Excerpt provided —
◆ ◆ ◆

I'm infinitely grateful that Howie keeps tabs on what the corporate Republicans and the teabaggers and the "centrist" right-wing Democrats are, for want of a better word, "thinking" about the economic mess we're in, and their "prescriptions," such as they are, for what ails us. If I had to try to take any of that rubbish seriously, I would have to dragged away kicking and screaming. Many of those prescribers are too stupid to know better, and many are too dishonest to acknowledge that they're spewing what they know to be nonsense. I become increasingly less certain that it matters to distinguish.

On the subject of unemployment, it turns out to be convenient for alibi-desperate mainstream Dems to throw up their hands in a chorus of the old refrain, "There are no easy answers."

Yesterday Paul Krugman posed the question: "What can be done about mass unemployment?"
All the wise heads agree: there are no quick or easy answers. There is work to be done, but workers aren't ready to do it -- they're in the wrong places, or they have the wrong skills. Our problems are "structural," and will take many years to solve.

But don't bother asking for evidence that justifies this bleak view. There isn't any. On the contrary, all the facts suggest that high unemployment in America is the result of inadequate demand -- full stop. Saying that there are no easy answers sounds wise, but it's actually foolish: our unemployment crisis could be cured very quickly if we had the intellectual clarity and political will to act.

In other words, structural unemployment is a fake problem, which mainly serves as an excuse for not pursuing real solutions.

And so, says Mr. K, we have Narayana Kocherlakota, president of the famously conservative Minneapolis Federal Reserve Bank, claiming, "Firms have jobs, but can't find appropriate workers. The workers want to work, but can't find appropriate jobs," and insisting, "It is hard to see how the Fed can do much to cure this problem." But we also have Bill Clinton telling an interviewer that unemployment remains high because "people don't have the job skills for the jobs that are open."

◆ ◆ ◆

To be done —
[A] Answer these questions about the post on unemployment:
(i) Who posed the question "What can be done about mass unemployment?"
(ii) Which bank does Narayana Kocherlakota lead, according to the post?
(iii) What reason did Bill Clinton give an interviewer for unemployment remaining high?
[B] Write the next few sentences of the post on unemployment, picking up after its final sentence.
The rows that follow come from a separate source.

◆ ◆ ◆

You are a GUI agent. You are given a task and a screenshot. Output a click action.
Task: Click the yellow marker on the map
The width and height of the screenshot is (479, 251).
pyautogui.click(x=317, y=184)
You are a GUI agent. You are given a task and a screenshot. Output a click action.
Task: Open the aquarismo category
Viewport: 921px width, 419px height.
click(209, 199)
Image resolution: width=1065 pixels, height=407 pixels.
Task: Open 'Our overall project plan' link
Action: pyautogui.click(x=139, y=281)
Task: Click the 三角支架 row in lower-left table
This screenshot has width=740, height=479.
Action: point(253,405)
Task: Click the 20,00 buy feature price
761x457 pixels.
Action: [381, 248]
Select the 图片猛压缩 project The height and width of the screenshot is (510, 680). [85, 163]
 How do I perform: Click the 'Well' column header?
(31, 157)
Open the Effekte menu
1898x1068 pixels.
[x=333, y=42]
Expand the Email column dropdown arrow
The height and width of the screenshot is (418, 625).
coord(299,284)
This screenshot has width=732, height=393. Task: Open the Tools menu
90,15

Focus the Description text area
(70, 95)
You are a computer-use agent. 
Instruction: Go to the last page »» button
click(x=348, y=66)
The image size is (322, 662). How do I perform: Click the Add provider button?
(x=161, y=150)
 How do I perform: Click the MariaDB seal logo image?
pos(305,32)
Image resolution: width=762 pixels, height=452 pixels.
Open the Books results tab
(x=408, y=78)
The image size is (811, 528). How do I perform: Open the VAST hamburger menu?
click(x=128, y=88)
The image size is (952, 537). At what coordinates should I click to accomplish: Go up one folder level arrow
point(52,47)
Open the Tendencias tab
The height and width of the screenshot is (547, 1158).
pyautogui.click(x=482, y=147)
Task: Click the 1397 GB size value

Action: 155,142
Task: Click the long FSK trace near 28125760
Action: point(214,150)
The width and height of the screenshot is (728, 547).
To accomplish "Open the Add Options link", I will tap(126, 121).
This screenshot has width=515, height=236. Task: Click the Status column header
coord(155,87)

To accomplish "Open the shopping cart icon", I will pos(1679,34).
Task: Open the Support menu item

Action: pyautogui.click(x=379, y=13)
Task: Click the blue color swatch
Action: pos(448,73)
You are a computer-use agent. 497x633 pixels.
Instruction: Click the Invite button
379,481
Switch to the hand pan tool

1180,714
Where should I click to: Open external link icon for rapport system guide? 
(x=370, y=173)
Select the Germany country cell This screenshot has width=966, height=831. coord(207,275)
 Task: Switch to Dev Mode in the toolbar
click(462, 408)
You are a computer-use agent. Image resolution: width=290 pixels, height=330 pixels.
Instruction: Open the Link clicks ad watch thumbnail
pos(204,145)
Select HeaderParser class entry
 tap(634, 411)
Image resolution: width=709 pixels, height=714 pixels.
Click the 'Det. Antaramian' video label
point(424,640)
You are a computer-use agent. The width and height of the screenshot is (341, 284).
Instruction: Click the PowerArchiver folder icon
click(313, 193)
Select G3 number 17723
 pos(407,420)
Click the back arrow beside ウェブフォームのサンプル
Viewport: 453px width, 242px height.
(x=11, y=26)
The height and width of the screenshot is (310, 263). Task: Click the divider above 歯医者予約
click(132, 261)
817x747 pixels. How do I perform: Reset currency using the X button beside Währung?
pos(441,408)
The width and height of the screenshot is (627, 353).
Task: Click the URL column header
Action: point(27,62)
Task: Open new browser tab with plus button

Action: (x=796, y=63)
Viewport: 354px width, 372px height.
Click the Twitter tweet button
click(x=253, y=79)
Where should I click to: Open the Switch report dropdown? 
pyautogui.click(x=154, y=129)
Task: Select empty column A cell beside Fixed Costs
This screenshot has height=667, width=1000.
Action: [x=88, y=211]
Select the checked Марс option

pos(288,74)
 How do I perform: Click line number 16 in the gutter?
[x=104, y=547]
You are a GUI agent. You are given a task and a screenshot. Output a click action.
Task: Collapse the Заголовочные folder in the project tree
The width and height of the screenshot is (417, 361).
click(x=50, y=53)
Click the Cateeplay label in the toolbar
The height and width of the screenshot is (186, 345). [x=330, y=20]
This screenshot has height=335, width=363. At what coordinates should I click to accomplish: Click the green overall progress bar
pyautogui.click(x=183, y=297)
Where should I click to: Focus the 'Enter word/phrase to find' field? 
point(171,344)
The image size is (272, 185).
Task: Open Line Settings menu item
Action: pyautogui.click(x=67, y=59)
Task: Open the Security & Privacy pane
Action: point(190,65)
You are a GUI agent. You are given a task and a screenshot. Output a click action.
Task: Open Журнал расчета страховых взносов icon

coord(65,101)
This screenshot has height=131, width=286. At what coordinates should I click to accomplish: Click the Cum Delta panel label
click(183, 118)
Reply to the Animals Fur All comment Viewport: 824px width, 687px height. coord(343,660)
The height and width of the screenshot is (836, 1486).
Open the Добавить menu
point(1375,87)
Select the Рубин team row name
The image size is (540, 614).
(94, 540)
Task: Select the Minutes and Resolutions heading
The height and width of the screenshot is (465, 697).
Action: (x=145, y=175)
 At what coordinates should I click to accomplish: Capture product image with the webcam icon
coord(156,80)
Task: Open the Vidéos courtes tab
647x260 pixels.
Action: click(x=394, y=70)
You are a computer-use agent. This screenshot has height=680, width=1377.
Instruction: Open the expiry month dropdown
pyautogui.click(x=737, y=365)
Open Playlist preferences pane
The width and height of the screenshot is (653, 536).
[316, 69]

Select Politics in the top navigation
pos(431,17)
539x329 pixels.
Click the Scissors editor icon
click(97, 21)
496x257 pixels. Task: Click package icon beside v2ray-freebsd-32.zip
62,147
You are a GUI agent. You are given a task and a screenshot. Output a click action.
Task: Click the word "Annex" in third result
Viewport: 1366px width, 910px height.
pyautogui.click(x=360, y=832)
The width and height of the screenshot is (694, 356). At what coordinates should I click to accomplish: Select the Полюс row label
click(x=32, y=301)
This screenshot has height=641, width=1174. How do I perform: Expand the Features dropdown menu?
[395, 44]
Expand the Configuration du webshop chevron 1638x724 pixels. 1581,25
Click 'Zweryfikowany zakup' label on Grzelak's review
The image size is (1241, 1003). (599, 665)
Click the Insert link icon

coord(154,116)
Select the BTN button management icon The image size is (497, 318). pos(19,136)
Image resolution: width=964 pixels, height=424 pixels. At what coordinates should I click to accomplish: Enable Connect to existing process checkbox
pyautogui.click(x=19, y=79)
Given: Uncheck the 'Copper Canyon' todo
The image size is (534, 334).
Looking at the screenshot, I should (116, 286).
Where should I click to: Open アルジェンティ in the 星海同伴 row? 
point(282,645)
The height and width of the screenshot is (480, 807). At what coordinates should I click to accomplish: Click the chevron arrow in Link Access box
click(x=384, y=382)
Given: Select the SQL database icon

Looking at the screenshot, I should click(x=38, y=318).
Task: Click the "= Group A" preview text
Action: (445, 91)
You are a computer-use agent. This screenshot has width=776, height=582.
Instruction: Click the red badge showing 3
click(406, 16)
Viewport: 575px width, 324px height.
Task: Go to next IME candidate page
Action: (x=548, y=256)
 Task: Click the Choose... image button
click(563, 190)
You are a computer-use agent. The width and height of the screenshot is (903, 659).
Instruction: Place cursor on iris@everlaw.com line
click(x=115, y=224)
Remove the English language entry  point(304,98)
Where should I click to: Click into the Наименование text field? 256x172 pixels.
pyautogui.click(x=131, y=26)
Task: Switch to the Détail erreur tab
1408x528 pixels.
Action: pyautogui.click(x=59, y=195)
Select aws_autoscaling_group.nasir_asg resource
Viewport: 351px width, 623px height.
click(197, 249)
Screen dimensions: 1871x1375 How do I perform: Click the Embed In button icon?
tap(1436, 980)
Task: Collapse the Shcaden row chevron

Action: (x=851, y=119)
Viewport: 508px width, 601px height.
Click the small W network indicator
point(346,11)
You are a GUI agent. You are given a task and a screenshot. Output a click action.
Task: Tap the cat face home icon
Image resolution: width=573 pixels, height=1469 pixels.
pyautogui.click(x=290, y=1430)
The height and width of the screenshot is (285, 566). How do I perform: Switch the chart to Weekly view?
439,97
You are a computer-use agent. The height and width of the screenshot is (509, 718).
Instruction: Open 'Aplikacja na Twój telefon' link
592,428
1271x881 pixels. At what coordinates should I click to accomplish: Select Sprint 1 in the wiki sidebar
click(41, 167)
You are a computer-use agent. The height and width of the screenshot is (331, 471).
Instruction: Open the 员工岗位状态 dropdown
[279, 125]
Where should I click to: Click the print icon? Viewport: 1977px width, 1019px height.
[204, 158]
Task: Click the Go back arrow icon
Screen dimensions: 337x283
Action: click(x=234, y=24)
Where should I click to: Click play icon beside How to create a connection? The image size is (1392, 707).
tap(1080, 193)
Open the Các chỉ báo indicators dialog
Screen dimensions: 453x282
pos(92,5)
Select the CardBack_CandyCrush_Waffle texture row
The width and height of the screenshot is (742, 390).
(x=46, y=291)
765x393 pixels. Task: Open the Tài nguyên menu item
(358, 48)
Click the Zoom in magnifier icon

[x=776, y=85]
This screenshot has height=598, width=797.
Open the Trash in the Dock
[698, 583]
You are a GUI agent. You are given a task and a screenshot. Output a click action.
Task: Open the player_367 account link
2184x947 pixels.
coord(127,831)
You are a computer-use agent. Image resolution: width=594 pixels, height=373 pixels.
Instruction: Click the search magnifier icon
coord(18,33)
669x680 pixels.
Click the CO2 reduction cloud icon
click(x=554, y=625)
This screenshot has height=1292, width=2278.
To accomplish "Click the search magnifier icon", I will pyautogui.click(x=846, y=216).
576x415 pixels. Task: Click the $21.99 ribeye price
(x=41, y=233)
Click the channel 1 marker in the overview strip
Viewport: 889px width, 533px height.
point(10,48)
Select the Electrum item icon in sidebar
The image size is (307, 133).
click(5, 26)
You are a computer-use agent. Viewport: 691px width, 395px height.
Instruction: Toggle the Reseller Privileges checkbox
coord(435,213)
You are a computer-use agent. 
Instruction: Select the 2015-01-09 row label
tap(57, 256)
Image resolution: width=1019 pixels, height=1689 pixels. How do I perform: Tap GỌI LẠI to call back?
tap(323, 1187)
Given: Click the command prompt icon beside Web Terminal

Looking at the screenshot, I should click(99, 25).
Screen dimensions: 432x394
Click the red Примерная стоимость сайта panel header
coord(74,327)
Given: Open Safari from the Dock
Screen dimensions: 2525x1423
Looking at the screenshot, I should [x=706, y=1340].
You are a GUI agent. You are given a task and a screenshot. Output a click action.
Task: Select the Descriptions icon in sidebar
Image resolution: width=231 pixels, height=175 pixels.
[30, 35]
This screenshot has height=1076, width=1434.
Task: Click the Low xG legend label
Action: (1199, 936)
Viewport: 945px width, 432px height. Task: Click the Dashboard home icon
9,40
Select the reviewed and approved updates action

◆ ◆ ◆

Task-by-task answers —
[A]
(i) Paul Krugman
(ii) The Minneapolis Federal Reserve Bank
(iii) He said people don't have the job skills for the jobs that are open.

[B]
Krugman directs them to reports issued recently by the Roosevelt Institute and the Economic Policy Institute, which failed to find evidence of any such thing. The labor shortages that should exist -- somewhere -- because of the unfillability of those jobs for which too few candidates have suitable skills ("major industries that are trying to expand but are having trouble hiring, major classes of workers who find their skills in great demand, major parts of the country with low unemployment even as the rest of the nation suffers") are nowhere to be found, and for that matter no trace can be found of these businesses starved for qualified candidates. (Based on what small businesses are telling canvassers from the National Federation of Independent Business, "the percentage citing problems with labor quality is now at an all-time low, reflecting the reality that these days even highly skilled workers are desperate for employment.")

Why then, Mr. K wonders, is the claim that the problem is structural unemployment so common?
Part of the answer is that this is what always happens during periods of high unemployment — in part because pundits and analysts believe that declaring the problem deeply rooted, with no easy answers, makes them sound serious.
I've been looking at what self-proclaimed experts were saying about unemployment during the Great Depression; it was almost identical to what Very Serious People are saying now. Unemployment cannot be brought down rapidly, declared one 1935 analysis, because the work force is "unadaptable and untrained. It cannot respond to the opportunities which industry may offer." A few years later, a large defense buildup finally provided a fiscal stimulus adequate to the economy's needs -- and suddenly industry was eager to employ those "unadaptable and untrained" workers.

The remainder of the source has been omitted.